È un voto contro le élites politiche che giocano una piccola battaglia di apparati. È un voto contro la tecnocrazia gelida di Bruxelles da dove arrivano soltanto diktat cifrati che la gente traduce in perdita secca nella propria quotidianità. Non è un caso che l’unica regione in cui il Front arriva terzo con il 18 per cento dietro la destra al 30 e i socialisti al 25 è l’Ile-de-France e cioè la regione di Parigi: impensabile un voto contro le élites nella capitale delle élites.
È naturalmente un voto di paura dopo gli attentati. Ma sarebbe un errore pensare che i francesi hanno votato Front dopo Charlie Hebdo e le stragi di venerdì 13 novembre.
Una crescita continua
La dinamica elettorale per il Front è positiva da 2002, l’anno in cui il vecchio Jean-Marie Le Pen, padre di Marine riuscì a battere il premier socialista Lionel Jospin nel primo turno delle presidenziali e arrivò al ballottaggio con Chirac. Perse, è vero, per 82 a 18 (per cento). Ma il grande tabù era rotto. Da allora gli altri partiti, in particolare la destra ex gollista con Nicolas Sarkozy si sono lanciati all’inseguimento del paese che sembrava scivolare sempre di più nell’ombra del Front dando così corso a quella «lepenizzazione» degli spiriti che ieri ha sancito la vittoria di Marine Le Pen.
Sarzkoy il grande battuto
In questo senso il grande sconfitto di queste elezioni è proprio Sarkozy che stava faticosamente costruendo la candidatura per le presidenziali 2017 sognando la grande rivincita con Hollande che l’aveva umiliato tre anni e mezzo fa. Dopo questo risultato è molto difficile che Sarko, che ieri sera ha lanciato proclami di battaglia contro l’estrema destra rifiutando qualunque alleanza con il Ps per il secondo turno, possa essere candidato.
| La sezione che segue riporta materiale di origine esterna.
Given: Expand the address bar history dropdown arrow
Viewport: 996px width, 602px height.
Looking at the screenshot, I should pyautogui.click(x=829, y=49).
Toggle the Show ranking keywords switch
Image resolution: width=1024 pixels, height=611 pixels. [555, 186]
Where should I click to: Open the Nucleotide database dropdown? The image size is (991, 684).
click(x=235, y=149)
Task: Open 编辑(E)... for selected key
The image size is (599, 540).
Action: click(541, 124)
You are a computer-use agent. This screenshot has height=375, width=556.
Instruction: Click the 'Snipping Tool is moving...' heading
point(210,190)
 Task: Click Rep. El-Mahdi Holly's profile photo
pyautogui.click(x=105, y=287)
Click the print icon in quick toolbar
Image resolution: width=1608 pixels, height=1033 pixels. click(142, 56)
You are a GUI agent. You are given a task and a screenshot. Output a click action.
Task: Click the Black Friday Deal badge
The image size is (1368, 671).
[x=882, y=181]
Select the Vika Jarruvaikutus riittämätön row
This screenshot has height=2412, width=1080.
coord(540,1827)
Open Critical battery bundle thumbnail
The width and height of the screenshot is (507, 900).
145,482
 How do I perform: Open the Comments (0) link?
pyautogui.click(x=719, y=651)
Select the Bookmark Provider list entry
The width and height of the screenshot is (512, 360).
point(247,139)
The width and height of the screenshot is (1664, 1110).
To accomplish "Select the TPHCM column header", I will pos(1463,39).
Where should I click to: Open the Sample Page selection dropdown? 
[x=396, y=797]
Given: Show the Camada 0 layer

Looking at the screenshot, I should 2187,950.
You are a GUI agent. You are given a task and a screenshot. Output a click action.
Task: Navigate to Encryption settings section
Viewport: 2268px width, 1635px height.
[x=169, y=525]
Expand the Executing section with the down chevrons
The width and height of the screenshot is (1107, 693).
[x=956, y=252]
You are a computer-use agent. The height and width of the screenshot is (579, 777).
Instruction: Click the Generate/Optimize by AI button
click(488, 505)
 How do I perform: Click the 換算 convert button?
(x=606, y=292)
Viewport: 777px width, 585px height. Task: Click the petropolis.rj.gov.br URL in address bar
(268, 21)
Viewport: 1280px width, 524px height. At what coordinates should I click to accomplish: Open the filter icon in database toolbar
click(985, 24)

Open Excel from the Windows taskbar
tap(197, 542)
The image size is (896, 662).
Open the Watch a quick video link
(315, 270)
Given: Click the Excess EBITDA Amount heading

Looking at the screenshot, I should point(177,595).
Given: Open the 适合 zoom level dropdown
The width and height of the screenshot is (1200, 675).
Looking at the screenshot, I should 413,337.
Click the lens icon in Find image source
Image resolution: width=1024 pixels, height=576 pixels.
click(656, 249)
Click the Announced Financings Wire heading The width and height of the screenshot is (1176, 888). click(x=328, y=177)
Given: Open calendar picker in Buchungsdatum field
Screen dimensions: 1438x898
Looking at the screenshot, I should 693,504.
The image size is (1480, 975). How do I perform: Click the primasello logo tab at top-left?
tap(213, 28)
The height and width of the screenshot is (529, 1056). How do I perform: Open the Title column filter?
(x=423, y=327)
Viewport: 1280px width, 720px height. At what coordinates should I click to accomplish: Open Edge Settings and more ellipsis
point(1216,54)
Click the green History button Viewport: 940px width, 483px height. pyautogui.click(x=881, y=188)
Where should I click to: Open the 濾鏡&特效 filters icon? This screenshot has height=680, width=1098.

Il grande rivale moderato Alain Juppé (l’unico che sembra in grado di battere la Le Pen in un ballottaggio perché capace di raccogliere anche molti voti socialisti) ha già annunciato battaglia nel partito.
Hollande e la sinistra divisa
Hollande è stato sconfitto ma meno di quel che si pensava. I voti della sinistra (come sempre dispersi) sommati fra loro fanno quasi ovunque più del Front. Ma si sa che un conto è la matematica e un altro conto la politica. Il presidente ha comunque molto recuperato grazie all’atteggiamento fermo e reattivo di fronte agli attentati. La «guerra» immediatamente dichiarata all’Isis, lo stato di emergenza messo in atto nel paese, l’attivismo diplomatico gli hanno riportato molti consensi persi nel deludente andamento economico del paese. Lui, certamente, sarà il candidato alla propria successione tra poco più di un anno.
Promesse mirabolanti
Detto questo bisognerà anche vedere che uso farà Marine Le Pen di questo risultato elettorale, che naturalmente dovrà essere confermato domenica prossima ai ballottaggi. Ma nel sistema francese le regioni hanno poteri molto meno significativi delle regioni italiane, non si potrà certo misurare il programma di governo del Front. La Pen vince su promesse mirabolanti: l’uscita dall’euro (che in verità negli ultimi tempi ha un po’ attenuato, forse nel timore di doversi poi trovare davvero a metterla in atto), la chiusura dei confini agli stranieri, nazionalizzazioni delle imprese che delocalizzano, etc. Ma questa sarà la partita del 2017 della quale sappiamo da fin d’ora che uno dei due candidati sarà Marine Le Pen. Resta da capire chi potrà (e saprà) sfidarla.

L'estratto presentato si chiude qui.